À la faveur de la première Révolution russe, l’Estonie se soulève. Le 12 avril 1917, le pays se constitue en État autonome ; des élections à la diète nationale, dite « Maapaev », aboutissent à la constitution d’un gouvernement provisoire dont Konstantine Päts prend la tête (juill.-oct. 1917). Quand les bolchevistes deviennent maîtres de la Révolution en Russie, la diète estonienne décide de faire sécession (28 nov.). Les bolchevistes répliquent en instituant en Estonie un gouvernement communiste (8 déc.), dirigé par Jaan Anvelt (1884-1937) ; les barons baltes sont expropriés. Mais l’avance allemande en Estonie (févr. 1918) oblige Anvelt à évacuer le pays ; dès le 24 février, un gouvernement provisoire proclame l’indépendance de l’Estonie. À la suite du traité de Brest-Litovsk (mars 1918), un protocole signé à Berlin (27 août) fait passer les pays baltes de la souveraineté russe à la souveraineté allemande. L’effondrement du Reich (11 nov.) fait de l’indépendance de l’Estonie une réalité que les Soviets se refusent à entériner : le 28 novembre 1918, l’armée rouge envahit le pays.

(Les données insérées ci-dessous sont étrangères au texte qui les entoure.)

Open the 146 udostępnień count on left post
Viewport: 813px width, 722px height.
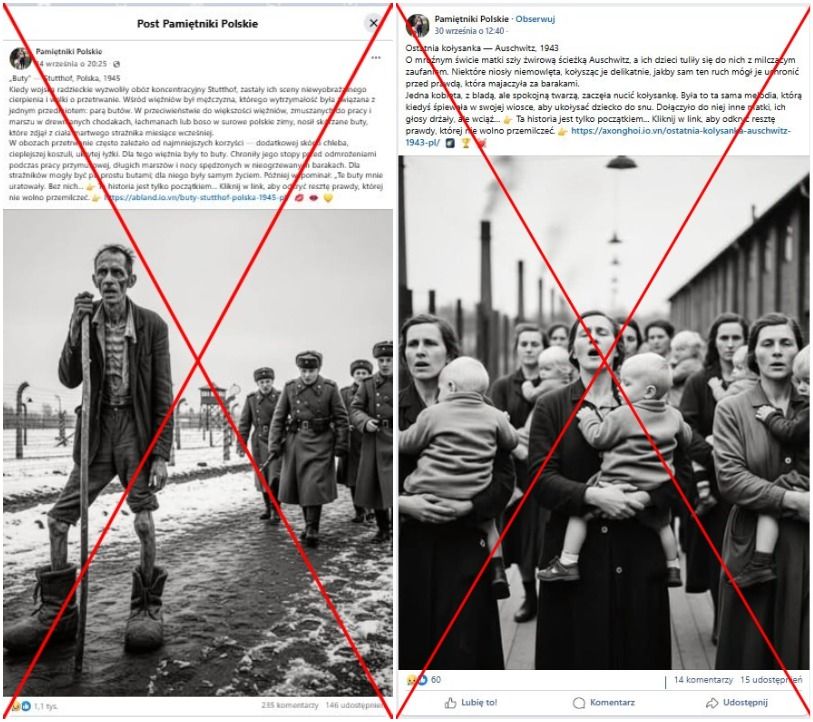click(x=355, y=705)
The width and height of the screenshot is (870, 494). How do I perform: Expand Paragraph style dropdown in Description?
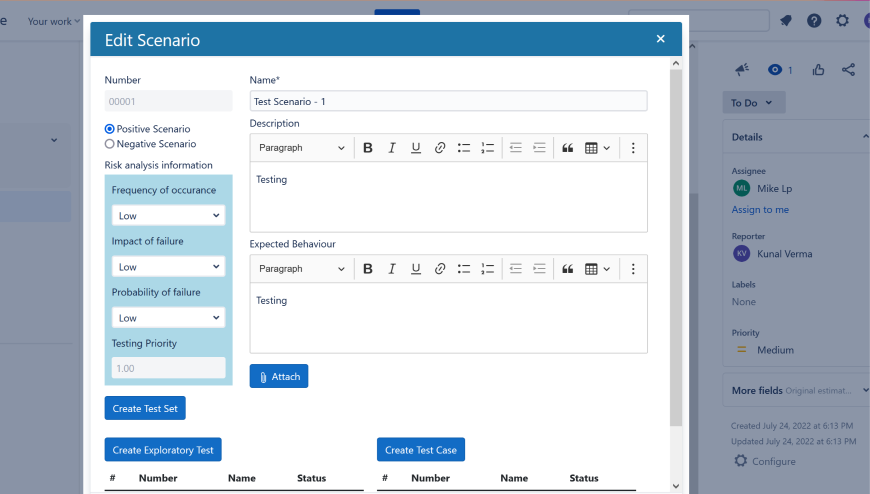[x=301, y=148]
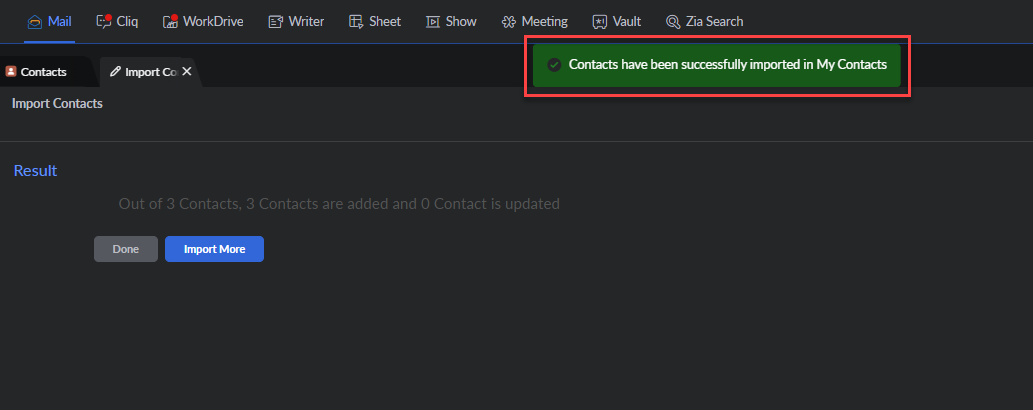Viewport: 1033px width, 410px height.
Task: Open the Cliq chat icon
Action: coord(104,21)
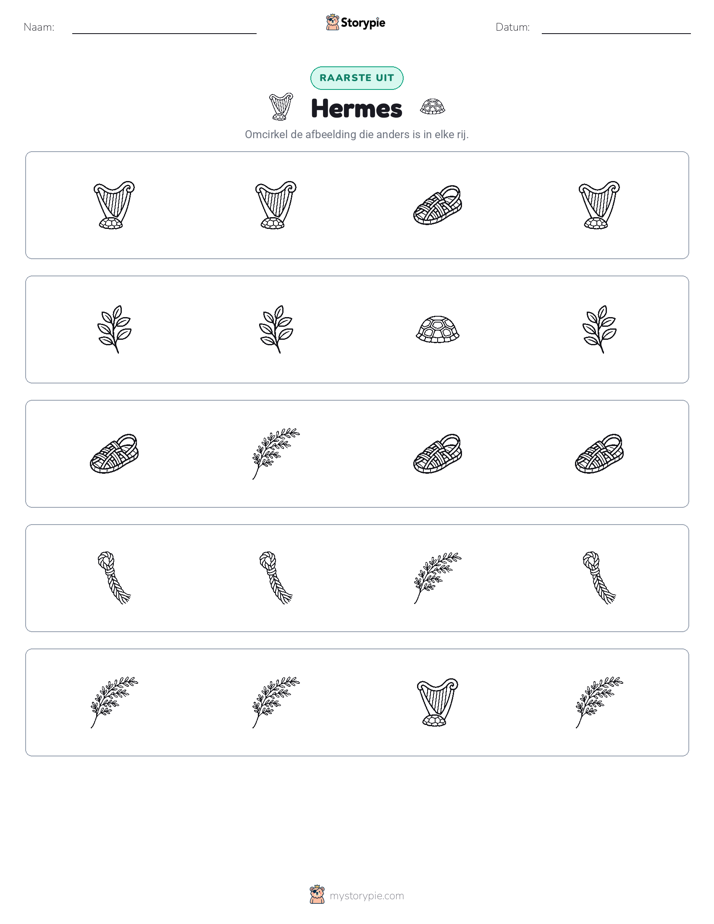The width and height of the screenshot is (714, 924).
Task: Select the first lyre in row one
Action: pyautogui.click(x=114, y=205)
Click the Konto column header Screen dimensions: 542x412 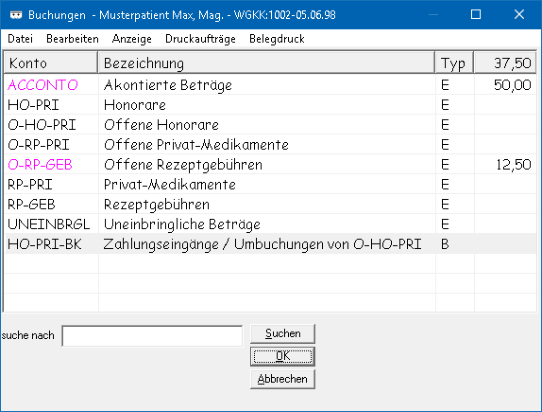click(51, 63)
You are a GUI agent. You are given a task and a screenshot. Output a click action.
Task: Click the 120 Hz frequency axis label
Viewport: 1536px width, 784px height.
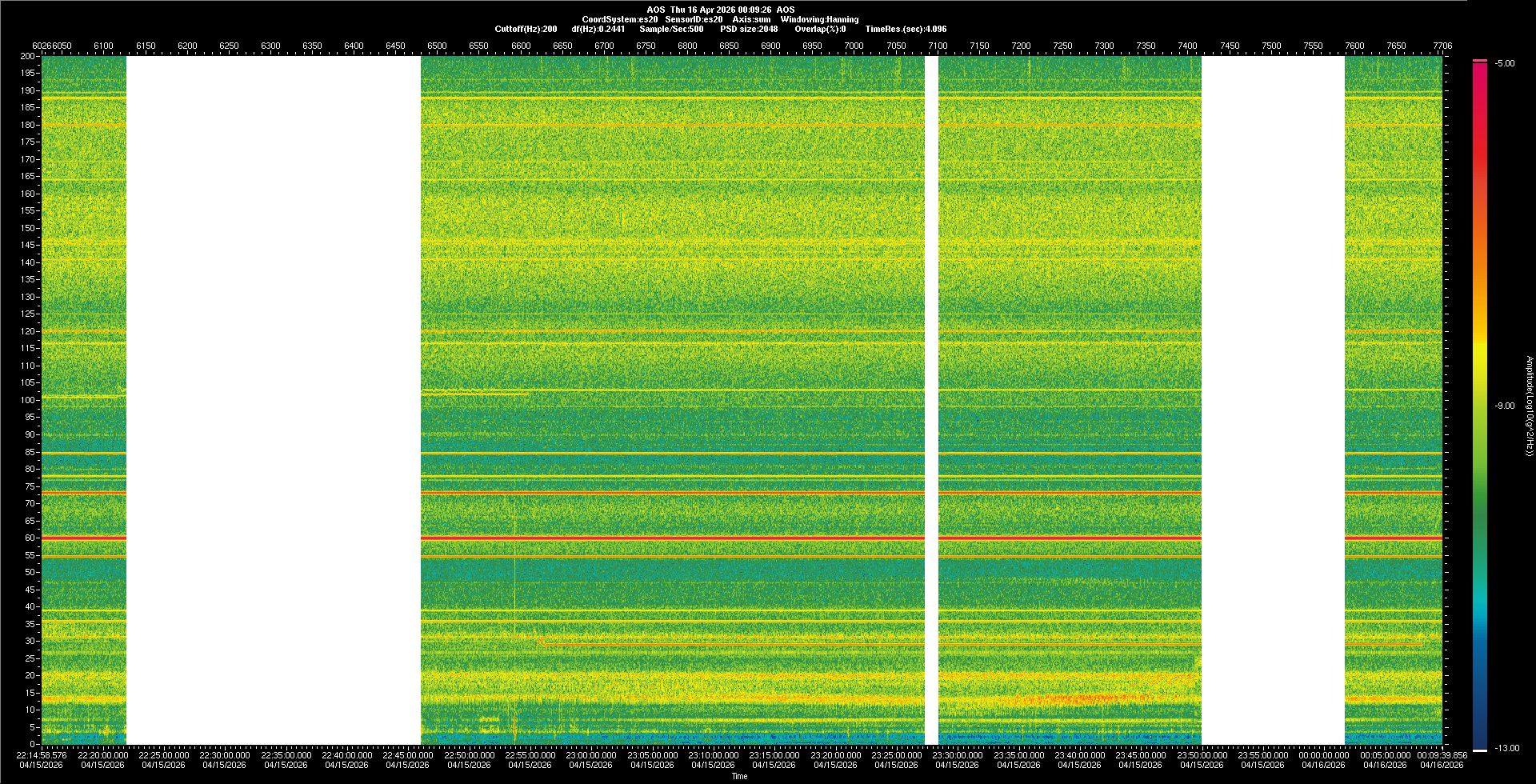click(27, 331)
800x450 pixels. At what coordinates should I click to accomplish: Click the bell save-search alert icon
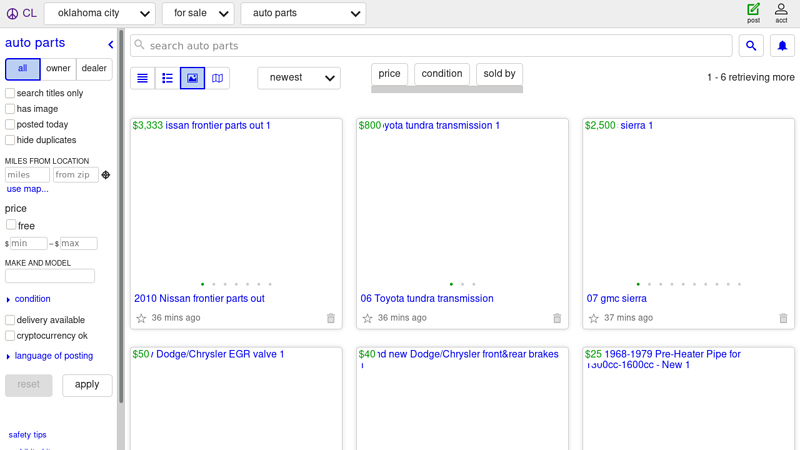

Mais, épaulés par la Finlande et par les Anglais de E. A. Sinclair, le colonel Johan Laidoner (1884-1952?) et les corps francs estoniens finissent par avoir raison des Russes (févr. 1919) ; il leur faut ensuite se débarrasser des troupes allemandes de R. von der Goltz (juin 1919). Finalement, par le traité de Tartou (2 févr. 1920), les Soviets renoncent à toute souveraineté sur l’Estonie, qui sera reconnue par les puissances le 26 janvier 1921.